*** Opening of EXTRACTED MATERIAL ***
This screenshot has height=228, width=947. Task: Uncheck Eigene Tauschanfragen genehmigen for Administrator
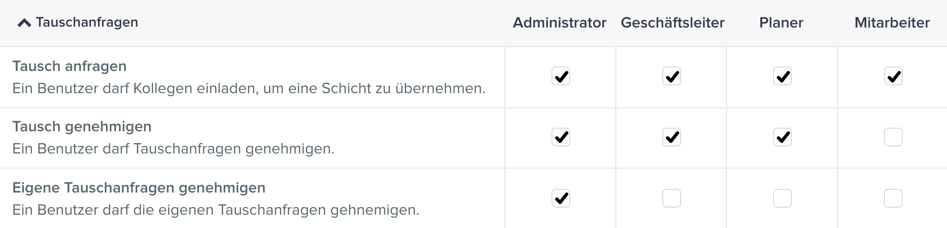(560, 198)
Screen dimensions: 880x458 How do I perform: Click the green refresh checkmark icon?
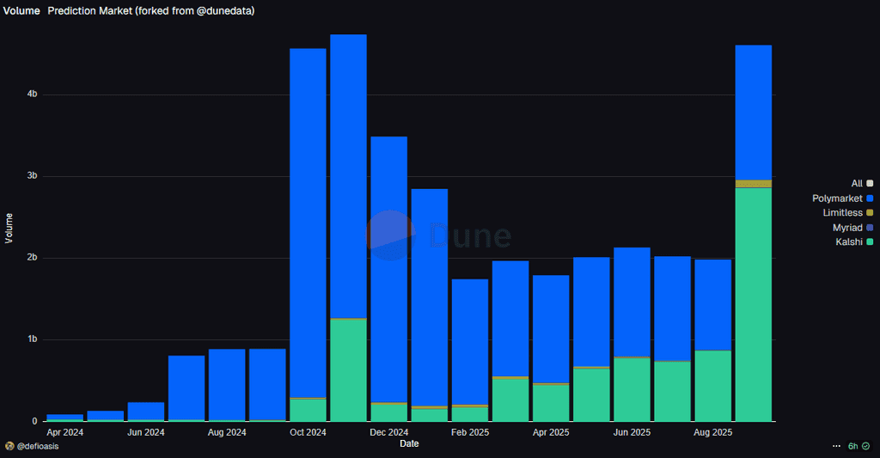point(866,446)
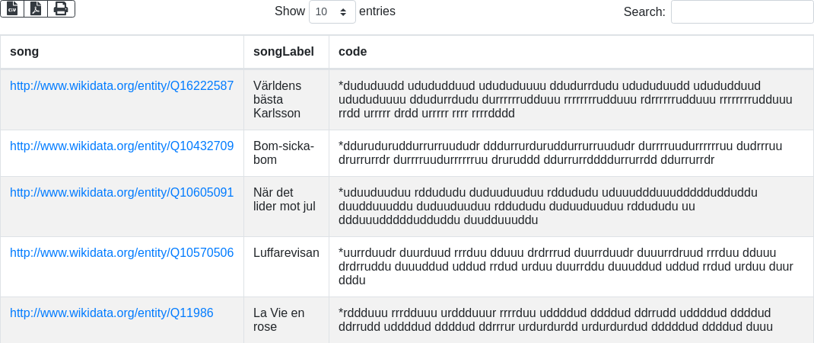Screen dimensions: 814x343
Task: Visit the Wikidata link Q10570506
Action: pyautogui.click(x=122, y=253)
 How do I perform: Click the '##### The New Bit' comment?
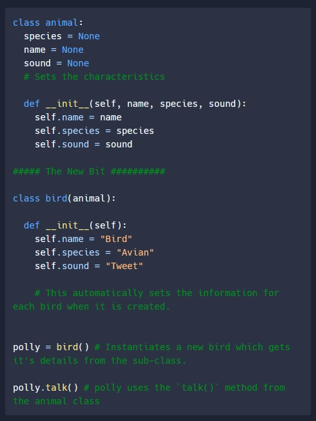point(89,171)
*** Close of EXTRACTED MATERIAL ***
# WHAT IS NEEDED:
Write out all the records again, exactly, minus any pictures.

# THE COMPLETED TASK:
This screenshot has height=228, width=947. Task: Uncheck Eigene Tauschanfragen genehmigen for Administrator
(560, 198)
Screen dimensions: 880x458 How do I perform: Click the green refresh checkmark icon?
point(866,446)
Screen dimensions: 814x343
Task: Visit the Wikidata link Q10570506
Action: pyautogui.click(x=122, y=253)
 How do I perform: Click the '##### The New Bit' comment?
point(89,171)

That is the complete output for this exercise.